Ao ser convidada a imaginar o encontro com o paciente beneficiado com sua doação, Érica declarou:
— Eu falaria que não foi nenhum problema pra mim. Grata estou eu por poder ajudar. E feliz que ele(a) possa se recuperar com meu sangue. Sangue eu tenho muito! — observa, entre risos, confirmando sua crença de não haver razões para não doar.
Alô, torcedores!
Uma ação especial do Banco de Sangue em alusão ao Dia Nacional do Futebol, comemorado no dia 19 de julho, inspira torcedores do esporte a se tornarem doadores. Do dia 13 ao 18, basta comparecer ao Banco de Sangue vestindo a camisa do time ou carregando algum objeto que o represente. A iniciativa é uma parceria com o Caxias e as torcidas Falange Grená e Rosa Grená, o Juventude e as torcidas Mancha Verde e Loucos da Papada, os times feminino e masculino do Brasil de Farroupilha, o Movimento Gremista, o Consulado Geral e o Consulado Feminino do Grêmio de Caxias do Sul, o Consulado do Sport Clube Internacional em Caxias do Sul e as torcidas Camisa 12 e Guarda Popular Caxias, a equipe de futsal feminino Olimpia e a Torcida Jovem de Caxias do Sul.
Como doar
Localizado na Rua Garibaldi, 476, Centro, o Banco de Sangue atende de segunda à sexta-feira, das 7h30min às 13h30min, e aos sábados, das 7h30min às 12h. Para evitar aglomerações, doações devem ser agendadas pelos telefones (54) 3027-8600 ou (54) 99113-4710. Os dois números também funcionam no WhatsApp. Para as empresas que quiserem contribuir, é possível agendar um horário por meio do projeto Kombosa do Bem. O transporte, realizado com uma Kombi, faz viagens gratuitas com grupos de até quatro pessoas.

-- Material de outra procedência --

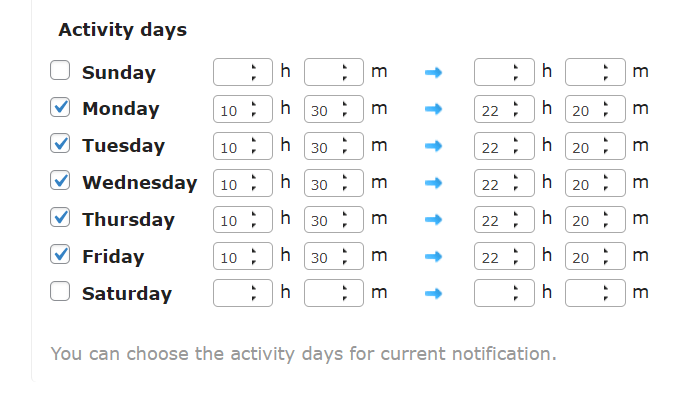Image resolution: width=680 pixels, height=400 pixels.
Task: Click the blue arrow in Saturday row
Action: [x=433, y=293]
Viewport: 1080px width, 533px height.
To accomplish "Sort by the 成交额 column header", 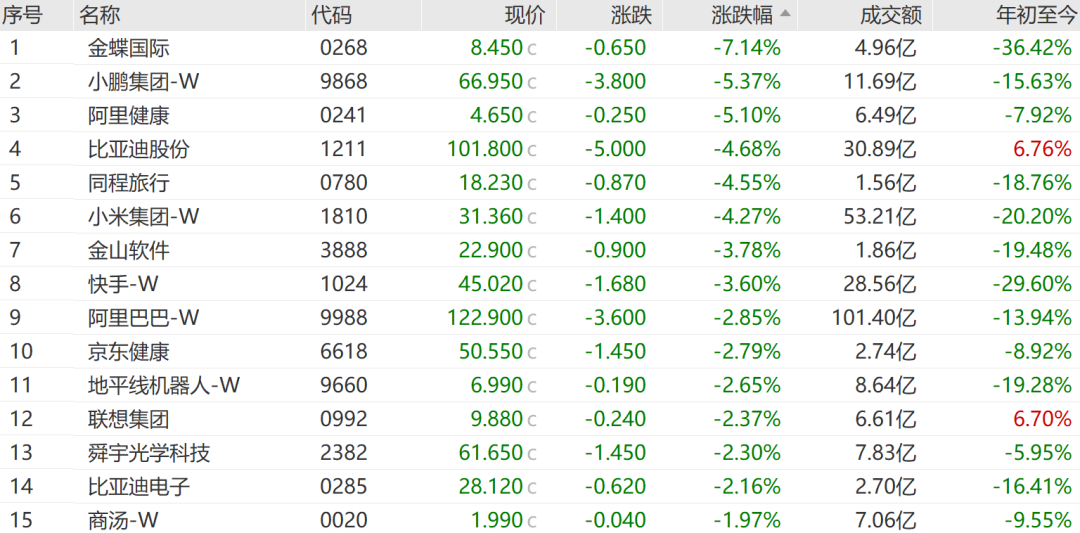I will [890, 15].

Requisitos para ser um doador
:: Ter entre 18 e 60 anos
:: Pesar mais de 50 quilos
:: Não estar em jejum
:: Evitar alimentos gordurosos nas três horas que antecedem a doação
:: Não fumar duas horas antes da doação e não ingerir bebida alcoólica nas últimas 12 horas
:: Apresentar documento oficial com foto
:: Mulheres podem doar três vezes em 12 meses
:: Homens podem doar quatro vezes em 12 meses
O que impede a doação
:: Tatuagem ou maquiagem definitiva há menos de um ano
:: Resfriado ou gripe (você deve aguardar 15 dias após o término dos sintomas)
:: Endoscopia, colonoscopia, broncoscopia há menos de seis meses
:: Ter doado sangue em menos de 60 dias (homens) e 90 dias (mulheres)
:: Ter herpes
:: Estar com alergia em crise (asma, rinite ou urticária)

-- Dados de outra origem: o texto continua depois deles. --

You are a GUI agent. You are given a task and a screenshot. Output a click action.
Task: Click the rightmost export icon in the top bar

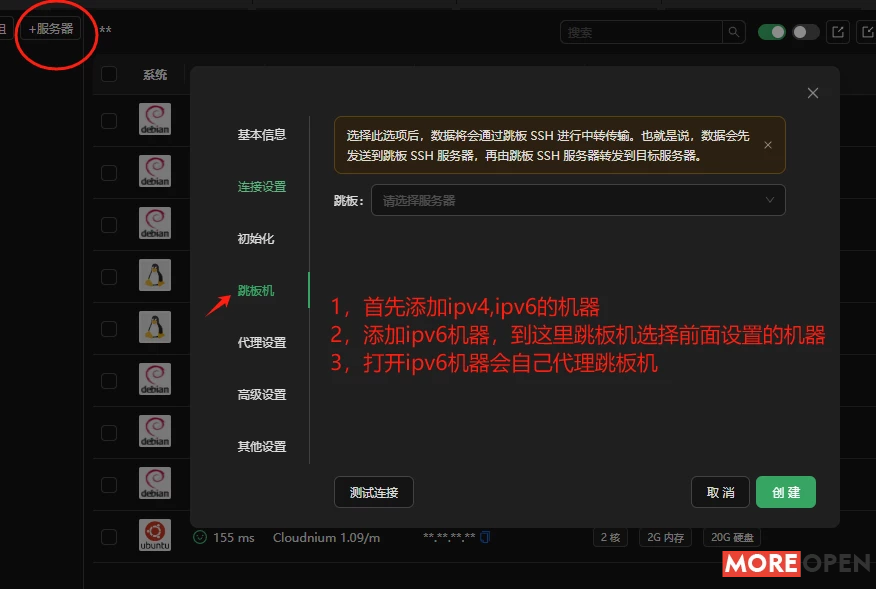tap(866, 32)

:: Piercing em região genital ou oral
:: Estilo de vida que inclua uso de drogas ou sexo sem o uso de preservativo com múltiplos parceiros
Hemocentro
No Hemocentro Regional de Caxias do Sul, os estoques também estão abaixo do ideal, especialmente dos tipos A-, O+ e O-. Mesmo assim, doação de todos os tipos são bem-vindas. Os atendimentos precisam ser marcados pelos telefones (54) 3290-4543 e (54) 3290-4580 ou no WhatsApp (54) 98418-8487.
O Hemocentro fica na Rua Ernesto Alves, 2.260, ao lado da Upa Central e está aberto de segunda a sexta-feira, das 8h às 12h e das 13h30min às 17h30min; aos sábados, das 8h até as 12h.

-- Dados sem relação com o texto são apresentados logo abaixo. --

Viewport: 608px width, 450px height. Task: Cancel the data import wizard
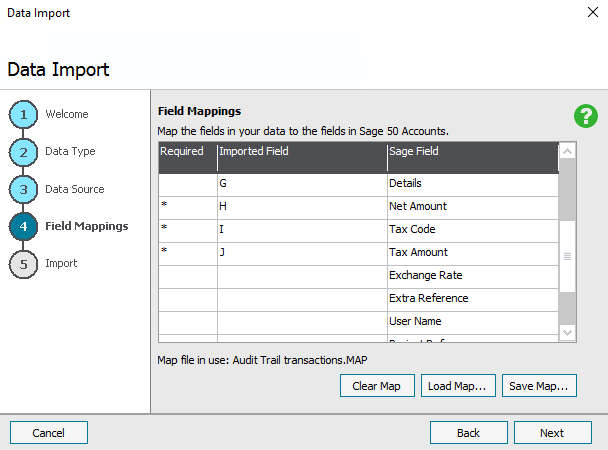(x=49, y=433)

Coleta de plasma convalescente na luta contra o coronavírus
Assim como o Hemocentro, o Banco de Sangue coleta sangue de curados do coronavírus para transfusão a pacientes ainda infectados. O experimento tem o intuito de destinar o material a hospitais que tiverem protocolo para o uso do plasma como alternativa na diminuição dos sintomas de doentes positivos para covid-19.
O perfil de doadores aceitos pelo banco são homens, de 18 a 65 anos, que testaram positivo para doença por meio do teste PCR. Além disso, é necessário que os doadores estejam há mais de 30 dias recuperados, sem sintomas ou infectados por outras doenças.